(TASK DIRECTIONS) Set down every record below exactly as it stands.

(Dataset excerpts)
▼▼▼
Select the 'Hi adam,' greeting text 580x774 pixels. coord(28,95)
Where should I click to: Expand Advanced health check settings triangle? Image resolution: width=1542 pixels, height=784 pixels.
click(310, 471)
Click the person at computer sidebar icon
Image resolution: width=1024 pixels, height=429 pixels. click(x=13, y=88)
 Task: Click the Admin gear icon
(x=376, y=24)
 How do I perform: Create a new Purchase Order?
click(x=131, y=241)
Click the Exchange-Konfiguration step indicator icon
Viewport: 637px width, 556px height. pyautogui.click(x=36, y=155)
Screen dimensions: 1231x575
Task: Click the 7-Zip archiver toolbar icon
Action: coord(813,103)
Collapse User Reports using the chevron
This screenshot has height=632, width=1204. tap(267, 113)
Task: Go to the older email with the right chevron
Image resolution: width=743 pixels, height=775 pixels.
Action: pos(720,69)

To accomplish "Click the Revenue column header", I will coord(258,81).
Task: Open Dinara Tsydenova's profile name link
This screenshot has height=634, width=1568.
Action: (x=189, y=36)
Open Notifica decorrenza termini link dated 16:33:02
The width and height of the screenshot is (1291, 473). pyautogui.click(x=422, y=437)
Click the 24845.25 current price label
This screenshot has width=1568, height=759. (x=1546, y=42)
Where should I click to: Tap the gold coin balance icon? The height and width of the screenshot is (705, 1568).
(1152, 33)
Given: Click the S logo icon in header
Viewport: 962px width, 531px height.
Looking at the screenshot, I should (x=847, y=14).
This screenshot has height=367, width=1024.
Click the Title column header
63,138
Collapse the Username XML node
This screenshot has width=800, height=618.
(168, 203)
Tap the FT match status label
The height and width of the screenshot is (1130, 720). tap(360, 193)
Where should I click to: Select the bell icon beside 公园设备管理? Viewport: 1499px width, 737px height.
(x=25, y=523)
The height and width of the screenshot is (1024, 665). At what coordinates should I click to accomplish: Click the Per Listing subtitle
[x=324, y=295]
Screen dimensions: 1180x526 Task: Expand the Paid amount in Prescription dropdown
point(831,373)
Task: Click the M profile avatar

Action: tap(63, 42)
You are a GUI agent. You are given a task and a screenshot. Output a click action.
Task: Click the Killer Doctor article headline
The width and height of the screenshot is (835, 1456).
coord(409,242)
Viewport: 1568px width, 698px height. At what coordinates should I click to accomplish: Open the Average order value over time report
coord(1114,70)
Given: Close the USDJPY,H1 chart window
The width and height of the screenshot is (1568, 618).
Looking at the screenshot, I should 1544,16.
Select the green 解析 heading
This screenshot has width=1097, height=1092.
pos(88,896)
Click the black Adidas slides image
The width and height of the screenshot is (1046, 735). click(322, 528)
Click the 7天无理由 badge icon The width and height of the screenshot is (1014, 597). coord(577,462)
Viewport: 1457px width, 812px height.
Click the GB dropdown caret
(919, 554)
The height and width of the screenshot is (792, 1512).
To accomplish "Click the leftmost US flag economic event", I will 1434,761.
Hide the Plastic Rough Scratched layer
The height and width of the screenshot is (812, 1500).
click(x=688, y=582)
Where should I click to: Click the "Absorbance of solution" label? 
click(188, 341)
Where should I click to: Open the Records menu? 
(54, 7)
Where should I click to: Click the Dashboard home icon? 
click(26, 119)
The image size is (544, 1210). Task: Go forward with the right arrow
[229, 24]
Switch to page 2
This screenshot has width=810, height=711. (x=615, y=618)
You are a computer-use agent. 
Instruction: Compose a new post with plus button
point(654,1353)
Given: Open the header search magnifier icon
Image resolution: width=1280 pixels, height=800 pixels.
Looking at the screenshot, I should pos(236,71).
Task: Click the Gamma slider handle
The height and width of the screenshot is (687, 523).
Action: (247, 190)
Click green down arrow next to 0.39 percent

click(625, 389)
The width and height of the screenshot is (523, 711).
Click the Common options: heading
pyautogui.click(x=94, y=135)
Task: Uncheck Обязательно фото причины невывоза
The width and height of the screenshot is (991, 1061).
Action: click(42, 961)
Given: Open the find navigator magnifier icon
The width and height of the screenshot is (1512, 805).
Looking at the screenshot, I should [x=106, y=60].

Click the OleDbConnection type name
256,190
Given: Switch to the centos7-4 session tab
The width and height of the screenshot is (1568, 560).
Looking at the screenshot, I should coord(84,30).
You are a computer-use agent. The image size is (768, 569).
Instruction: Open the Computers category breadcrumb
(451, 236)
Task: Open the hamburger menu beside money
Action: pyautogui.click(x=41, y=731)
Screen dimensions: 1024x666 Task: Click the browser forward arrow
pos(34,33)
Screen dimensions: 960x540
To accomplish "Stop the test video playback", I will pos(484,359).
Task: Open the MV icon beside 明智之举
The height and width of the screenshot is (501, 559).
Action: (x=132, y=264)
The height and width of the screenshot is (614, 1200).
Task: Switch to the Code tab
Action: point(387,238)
▲▲▲
(TASK RESULT)
Select the 'Hi adam,' greeting text 580x774 pixels. coord(28,95)
Where should I click to: Expand Advanced health check settings triangle? Image resolution: width=1542 pixels, height=784 pixels.
click(310, 471)
Click the person at computer sidebar icon
Image resolution: width=1024 pixels, height=429 pixels. click(x=13, y=88)
 Task: Click the Admin gear icon
(x=376, y=24)
 How do I perform: Create a new Purchase Order?
click(x=131, y=241)
Click the Exchange-Konfiguration step indicator icon
Viewport: 637px width, 556px height. pyautogui.click(x=36, y=155)
Screen dimensions: 1231x575
Task: Click the 7-Zip archiver toolbar icon
Action: coord(813,103)
Collapse User Reports using the chevron
This screenshot has height=632, width=1204. tap(267, 113)
Task: Go to the older email with the right chevron
Image resolution: width=743 pixels, height=775 pixels.
Action: pos(720,69)

To accomplish "Click the Revenue column header", I will coord(258,81).
Task: Open Dinara Tsydenova's profile name link
This screenshot has height=634, width=1568.
Action: (x=189, y=36)
Open Notifica decorrenza termini link dated 16:33:02
The width and height of the screenshot is (1291, 473). pyautogui.click(x=422, y=437)
Click the 24845.25 current price label
This screenshot has width=1568, height=759. (x=1546, y=42)
Where should I click to: Tap the gold coin balance icon? The height and width of the screenshot is (705, 1568).
(1152, 33)
Given: Click the S logo icon in header
Viewport: 962px width, 531px height.
Looking at the screenshot, I should (x=847, y=14).
This screenshot has height=367, width=1024.
Click the Title column header
63,138
Collapse the Username XML node
This screenshot has width=800, height=618.
(168, 203)
Tap the FT match status label
The height and width of the screenshot is (1130, 720). tap(360, 193)
Where should I click to: Select the bell icon beside 公园设备管理? Viewport: 1499px width, 737px height.
(x=25, y=523)
The height and width of the screenshot is (1024, 665). At what coordinates should I click to accomplish: Click the Per Listing subtitle
[x=324, y=295]
Screen dimensions: 1180x526 Task: Expand the Paid amount in Prescription dropdown
point(831,373)
Task: Click the M profile avatar

Action: tap(63, 42)
You are a GUI agent. You are given a task and a screenshot. Output a click action.
Task: Click the Killer Doctor article headline
The width and height of the screenshot is (835, 1456).
coord(409,242)
Viewport: 1568px width, 698px height. At what coordinates should I click to accomplish: Open the Average order value over time report
coord(1114,70)
Given: Close the USDJPY,H1 chart window
The width and height of the screenshot is (1568, 618).
Looking at the screenshot, I should 1544,16.
Select the green 解析 heading
This screenshot has width=1097, height=1092.
pos(88,896)
Click the black Adidas slides image
The width and height of the screenshot is (1046, 735). click(322, 528)
Click the 7天无理由 badge icon The width and height of the screenshot is (1014, 597). coord(577,462)
Viewport: 1457px width, 812px height.
Click the GB dropdown caret
(919, 554)
The height and width of the screenshot is (792, 1512).
To accomplish "Click the leftmost US flag economic event", I will 1434,761.
Hide the Plastic Rough Scratched layer
The height and width of the screenshot is (812, 1500).
click(x=688, y=582)
Where should I click to: Click the "Absorbance of solution" label? 
click(188, 341)
Where should I click to: Open the Records menu? 
(54, 7)
Where should I click to: Click the Dashboard home icon? 
click(26, 119)
The image size is (544, 1210). Task: Go forward with the right arrow
[229, 24]
Switch to page 2
This screenshot has width=810, height=711. (x=615, y=618)
You are a computer-use agent. 
Instruction: Compose a new post with plus button
point(654,1353)
Given: Open the header search magnifier icon
Image resolution: width=1280 pixels, height=800 pixels.
Looking at the screenshot, I should pos(236,71).
Task: Click the Gamma slider handle
The height and width of the screenshot is (687, 523).
Action: (247, 190)
Click green down arrow next to 0.39 percent

click(625, 389)
The width and height of the screenshot is (523, 711).
Click the Common options: heading
pyautogui.click(x=94, y=135)
Task: Uncheck Обязательно фото причины невывоза
The width and height of the screenshot is (991, 1061).
Action: click(42, 961)
Given: Open the find navigator magnifier icon
The width and height of the screenshot is (1512, 805).
Looking at the screenshot, I should [x=106, y=60].

Click the OleDbConnection type name
256,190
Given: Switch to the centos7-4 session tab
The width and height of the screenshot is (1568, 560).
Looking at the screenshot, I should coord(84,30).
You are a computer-use agent. The image size is (768, 569).
Instruction: Open the Computers category breadcrumb
(451, 236)
Task: Open the hamburger menu beside money
Action: pyautogui.click(x=41, y=731)
Screen dimensions: 1024x666 Task: Click the browser forward arrow
pos(34,33)
Screen dimensions: 960x540
To accomplish "Stop the test video playback", I will pos(484,359).
Task: Open the MV icon beside 明智之举
The height and width of the screenshot is (501, 559).
Action: (x=132, y=264)
The height and width of the screenshot is (614, 1200).
Task: Switch to the Code tab
Action: point(387,238)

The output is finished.